Extract everything from the line containing "Task: Move the Before launch task down" down to the line containing "1400x863 pixels.", repeating those lines word for word.

» **RECORDS**:
☆ ☆ ☆ ☆

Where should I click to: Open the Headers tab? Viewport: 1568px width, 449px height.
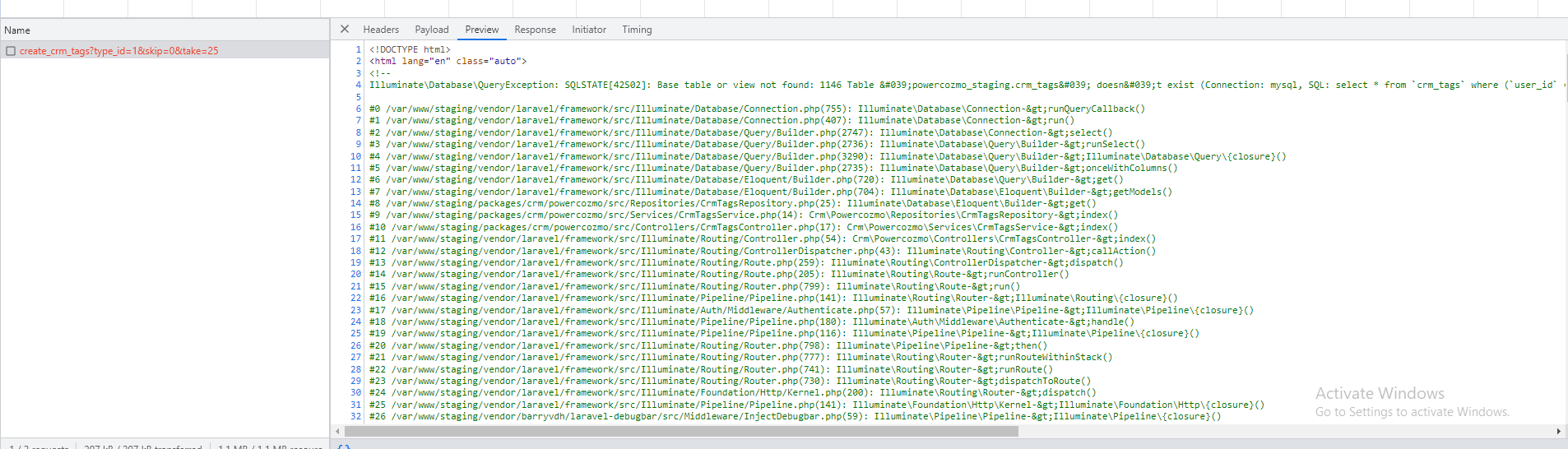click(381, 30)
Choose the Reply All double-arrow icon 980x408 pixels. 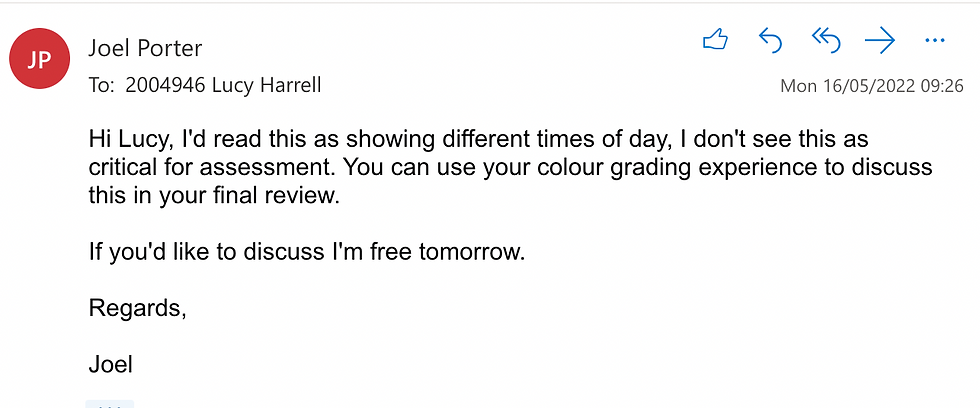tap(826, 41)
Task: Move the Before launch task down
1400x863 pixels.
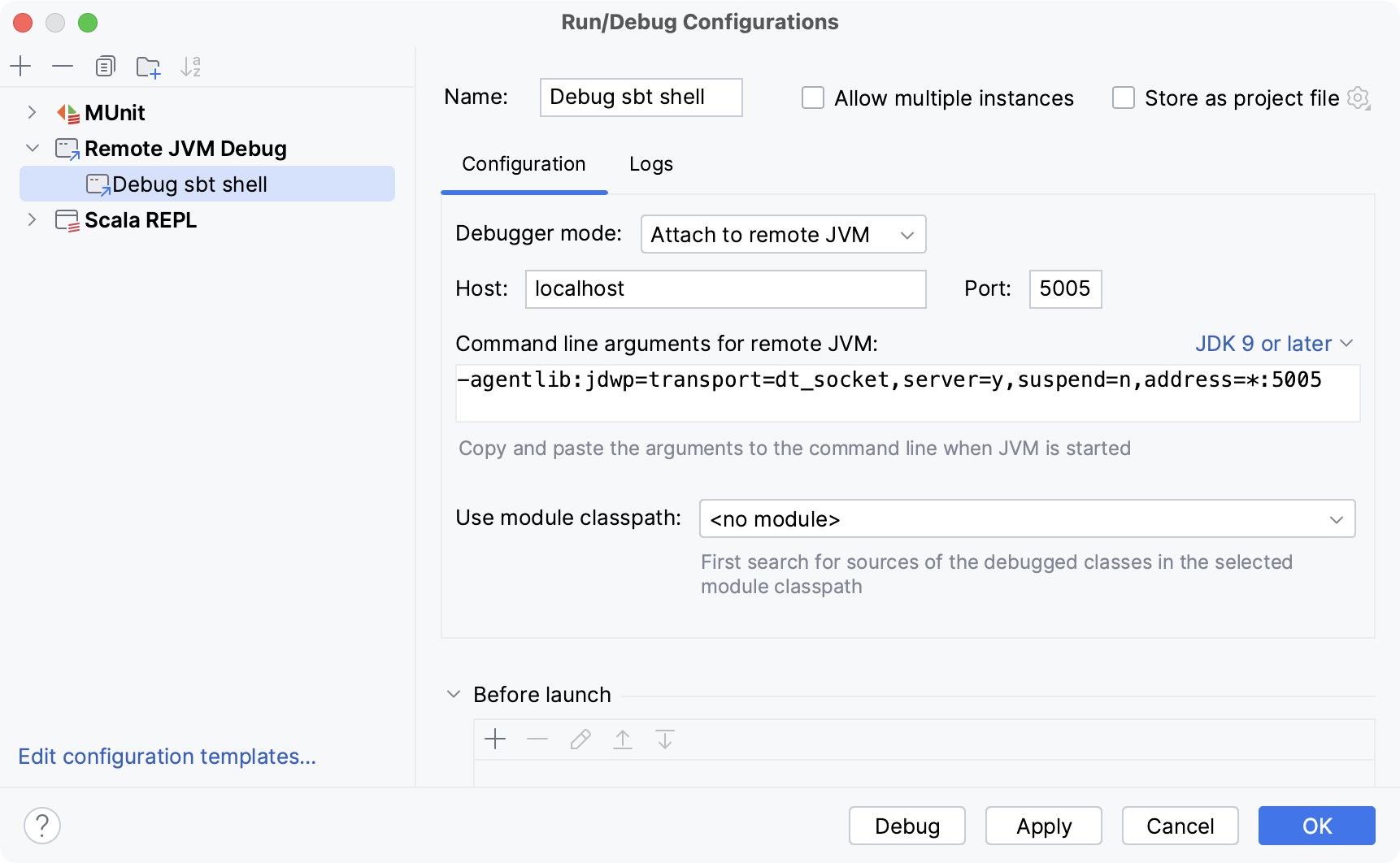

☆ ☆ ☆ ☆

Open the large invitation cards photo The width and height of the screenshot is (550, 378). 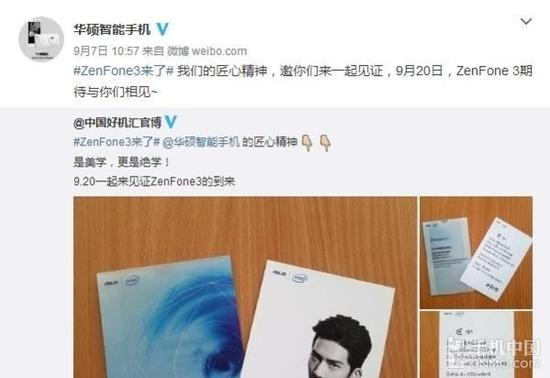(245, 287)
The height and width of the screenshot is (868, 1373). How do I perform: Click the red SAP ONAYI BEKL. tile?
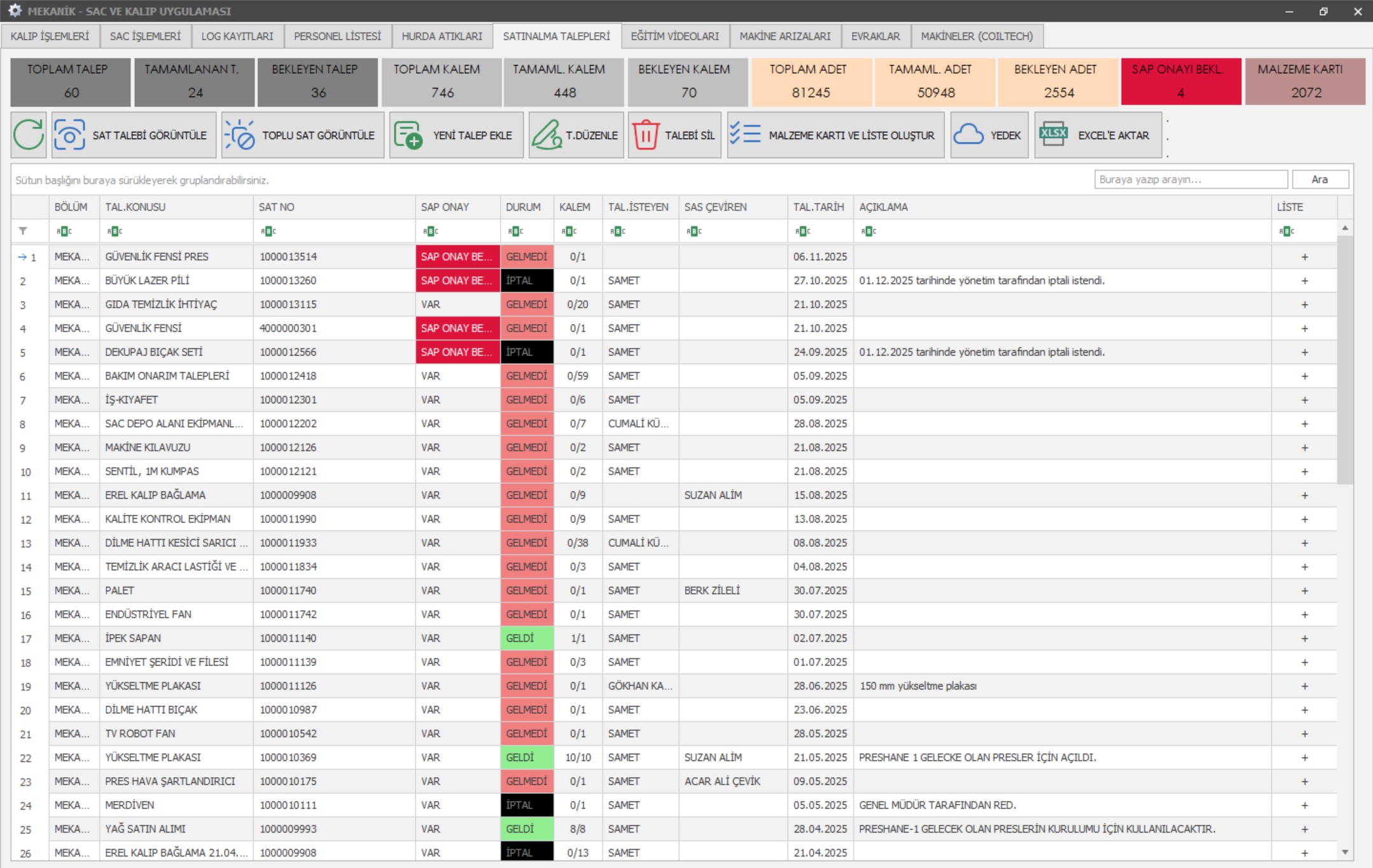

☆ ☆ ☆ ☆

» **TASK ANSWER**:
Task: Move the Before launch task down
1400x863 pixels.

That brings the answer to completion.